In the first full pads practice of fall camp, Voorhies was challenged. In a goal line simulation drill, Miles had Voorhies go up against the No. 1 rated high school prospect in 2013 in Leonard Fournette. Miles didn’t deny baptizing Voorhies into SEC-caliber competition.
“Absolutely,” Miles said. “Let’s see what you got, you know? I expected it. I didn’t want to give Leonard a fall-over. I wanted to give him a guy who’s a good player.”
Voorhies stood his ground, though, stopping Fournette and pushing him out of bounds shy of the end zone.
Voorhies, who said he’s gained five-percent more muscle mass, is steadily working hard to pickup the quickness of the game and make himself more imposing physically. After all, he knows the reputation of past LSU defensive backs like Mo Claiborne, Patrick Peterson and Tyrann Mathieu, who earned the school the moniker “Defensive Back University.” Voorhies feels the competition at safety is DBU-worthy.

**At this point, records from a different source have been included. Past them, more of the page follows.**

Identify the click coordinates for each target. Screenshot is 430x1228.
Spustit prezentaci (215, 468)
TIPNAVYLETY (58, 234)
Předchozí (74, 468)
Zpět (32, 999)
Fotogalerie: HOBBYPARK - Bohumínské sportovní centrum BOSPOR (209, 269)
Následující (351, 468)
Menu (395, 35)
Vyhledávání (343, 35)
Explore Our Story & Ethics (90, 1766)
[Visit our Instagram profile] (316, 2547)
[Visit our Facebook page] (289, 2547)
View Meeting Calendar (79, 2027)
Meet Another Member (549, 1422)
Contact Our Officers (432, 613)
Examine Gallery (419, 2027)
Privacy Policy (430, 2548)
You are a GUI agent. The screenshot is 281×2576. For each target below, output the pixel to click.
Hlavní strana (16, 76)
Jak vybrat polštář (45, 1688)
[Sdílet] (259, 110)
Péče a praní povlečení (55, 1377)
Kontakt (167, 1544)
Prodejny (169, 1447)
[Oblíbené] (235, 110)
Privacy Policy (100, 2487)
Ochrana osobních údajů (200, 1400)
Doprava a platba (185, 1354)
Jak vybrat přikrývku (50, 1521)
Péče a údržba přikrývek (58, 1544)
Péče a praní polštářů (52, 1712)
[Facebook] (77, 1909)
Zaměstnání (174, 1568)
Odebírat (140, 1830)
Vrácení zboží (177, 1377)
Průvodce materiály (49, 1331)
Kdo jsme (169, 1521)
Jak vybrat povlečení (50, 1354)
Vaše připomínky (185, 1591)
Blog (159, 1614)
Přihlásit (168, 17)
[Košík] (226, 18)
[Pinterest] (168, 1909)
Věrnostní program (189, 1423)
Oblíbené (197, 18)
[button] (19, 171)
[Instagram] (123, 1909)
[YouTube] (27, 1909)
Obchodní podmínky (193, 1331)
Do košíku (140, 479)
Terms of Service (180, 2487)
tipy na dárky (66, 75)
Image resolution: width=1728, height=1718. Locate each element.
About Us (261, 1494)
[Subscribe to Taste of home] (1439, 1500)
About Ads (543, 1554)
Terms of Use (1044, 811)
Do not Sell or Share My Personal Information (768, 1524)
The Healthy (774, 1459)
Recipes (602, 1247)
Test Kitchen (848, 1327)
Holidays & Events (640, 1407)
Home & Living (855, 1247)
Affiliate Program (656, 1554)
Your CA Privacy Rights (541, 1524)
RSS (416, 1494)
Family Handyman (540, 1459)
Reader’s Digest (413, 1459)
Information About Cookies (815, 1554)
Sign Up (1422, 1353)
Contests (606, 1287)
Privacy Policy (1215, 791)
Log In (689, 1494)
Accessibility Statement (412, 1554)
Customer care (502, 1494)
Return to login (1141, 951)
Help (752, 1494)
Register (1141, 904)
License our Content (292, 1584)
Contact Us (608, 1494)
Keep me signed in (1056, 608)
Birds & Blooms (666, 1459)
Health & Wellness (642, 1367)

“(The competition) makes me play harder because DBU has a big role to live up to,” Voorhies said.
Talented but inexperienced, Voorhies understands that there is a learning curve involved with progressing in Chavis’ defense.
Earning a starting position in the SEC right out of high school is a tall order, Voorhies admitted. And even seeing playing time with the athletes on the roster is going to be a steep challenge. But if No. 35 is ever called to contribute, Voorhies will be ready.
“When they call on me, I’ll fill my role,” Voorhies said.